John Joyce
12/1/2007 6:21:00 PM
On Dec 1, 2007, at 11:58 AM, Todd Benson wrote:
> On Dec 1, 2007 10:08 AM, Paul Private <paulus4605@gmail.com> wrote:
>> david thanks for your help
>> I have another question here perhaps you can help me out here
>> normally when you do a sort it's working like this
>>
>> cursus =["java", "cobalt","php","ruby"]
>> x=cursus.sort
>> puts x
>>
>> this is working like a charm but when I try to implement this in the
>> code mentioned earlier I get a error message like this
>> oefeningen/_cursus_applic.rb:20:in `sort': undefined method `<=>' for
>> #<Cursus:0x28b55f4> (NoMethodError)
>> from oefeningen/_cursus_applic.rb:20
>>
>> how can I solve this one?
>> thanks for your help
>
> Ruby doesn't know how to compare Cursus objects.

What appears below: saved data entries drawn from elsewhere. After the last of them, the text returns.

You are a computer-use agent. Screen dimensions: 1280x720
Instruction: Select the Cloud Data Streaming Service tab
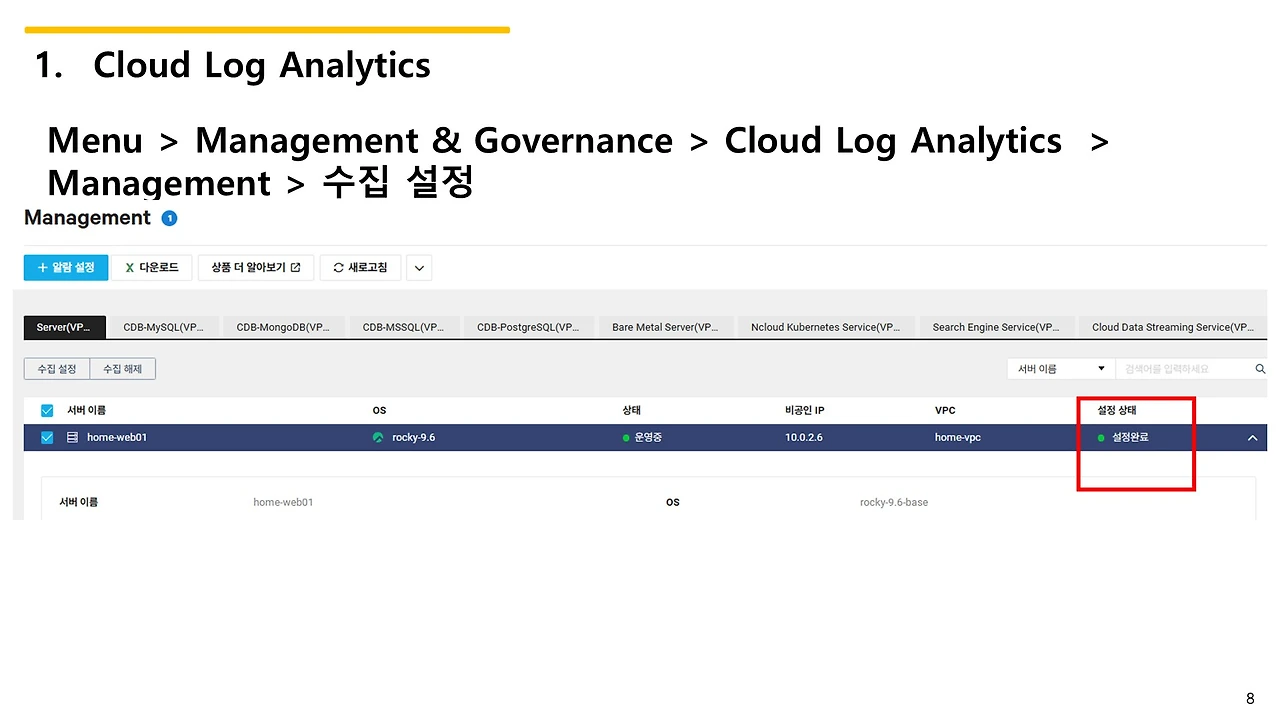pyautogui.click(x=1171, y=327)
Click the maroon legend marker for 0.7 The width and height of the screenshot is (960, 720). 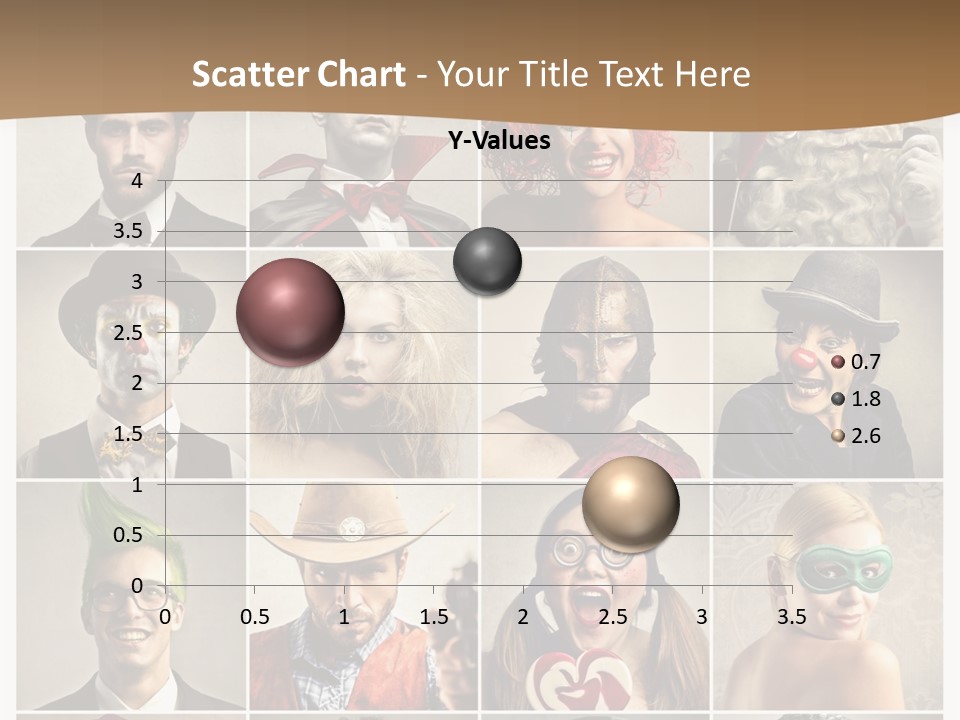point(838,362)
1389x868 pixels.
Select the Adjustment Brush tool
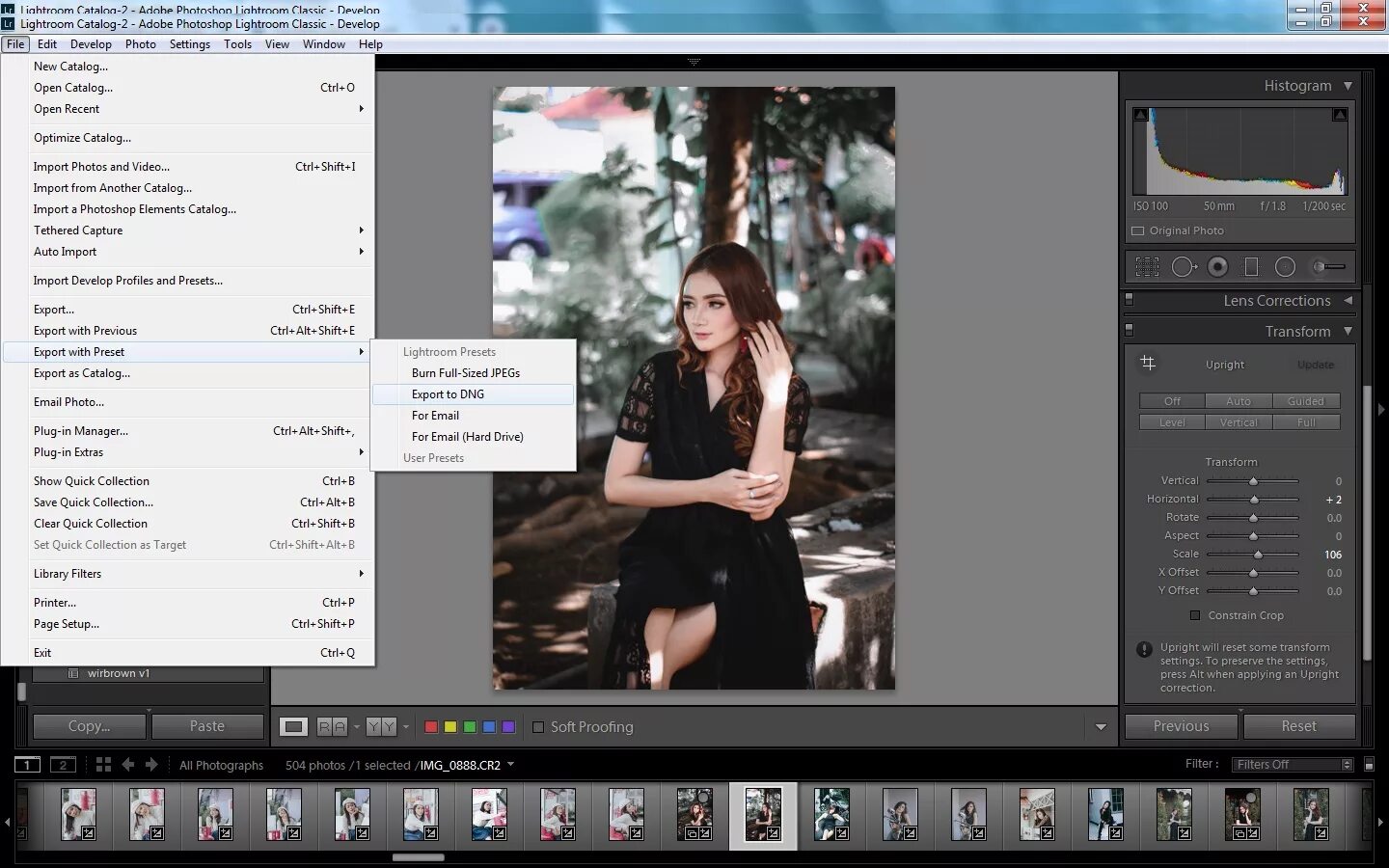pos(1328,267)
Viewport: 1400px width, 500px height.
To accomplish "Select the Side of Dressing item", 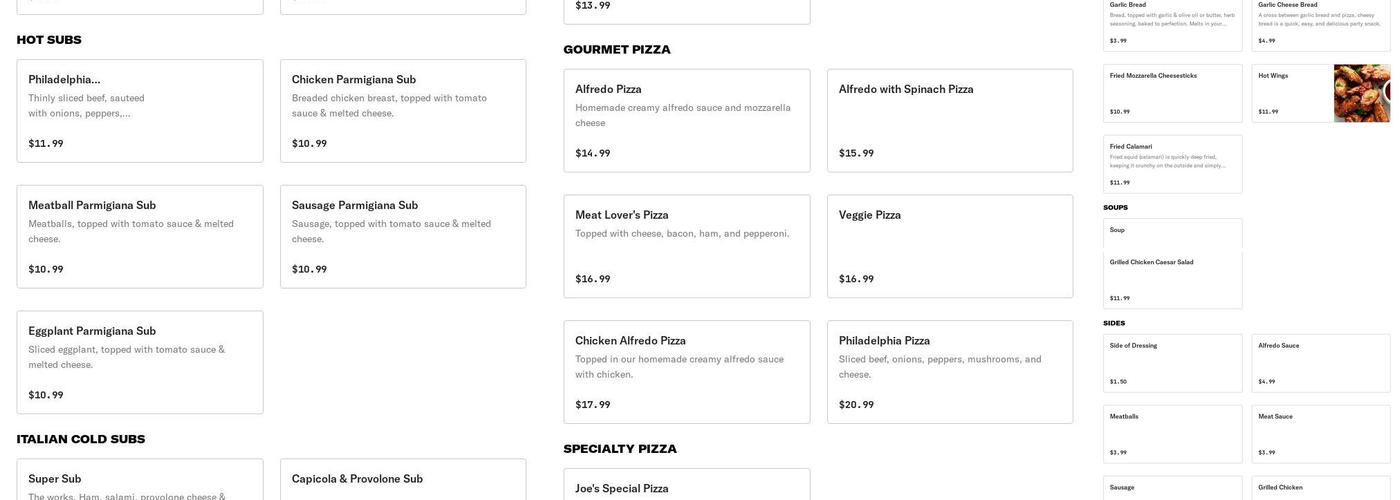I will 1173,363.
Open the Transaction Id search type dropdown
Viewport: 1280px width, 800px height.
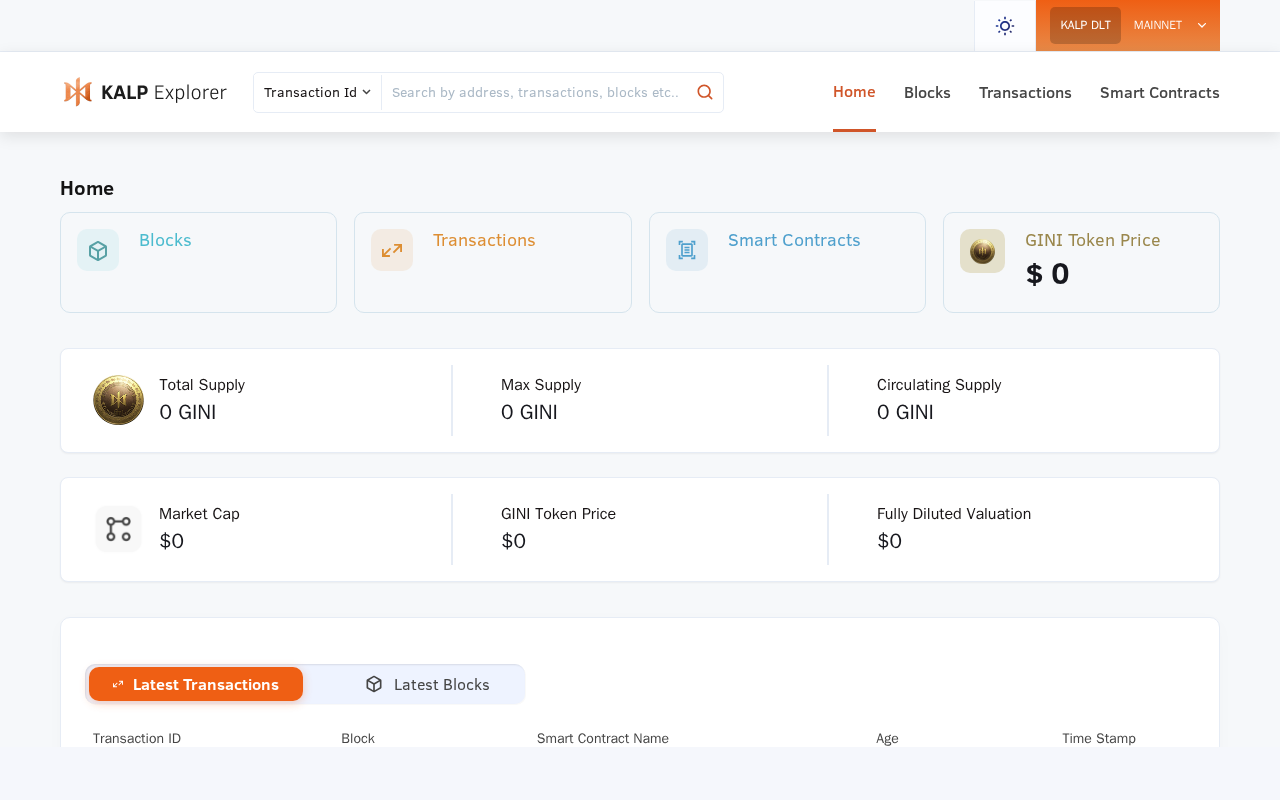[x=317, y=92]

You must tell it how
> by defining a <=> method, or you can use the #sort_by method with
> something that understands <=> (like a string).
>
> If you are simply sorting by alphabetical order of one attribute, then
> here's a simple example...
>
> class Animal
> attr_reader :name
> def initialize name
> @type = name
> end
> end
>
> names = %w| tiger bear monkey zebra giraffe |
> zoo = []
> names.each { |n| zoo << Animal.new(n) }
>
> zoo.each { |a| puts a.name }
> puts "\n------------\n"
> zoo_in_order = zoo.sort_by{ |a| a.name }
> zoo.each { |a| puts a.name }
>
> Todd
>
Even consider this, simply have class Cursus inherit from another
class that already implements methods you need such as .sort
Enumerable or Array might be convenient, but I didn't read all of
your class Cursus closely...
In defining your class it is easy to override any inherited method,
and generally a lot less work to inherit than to create everything
from nothing.
Is het voor en hogeschool in het Nederlands? Polytechnische school?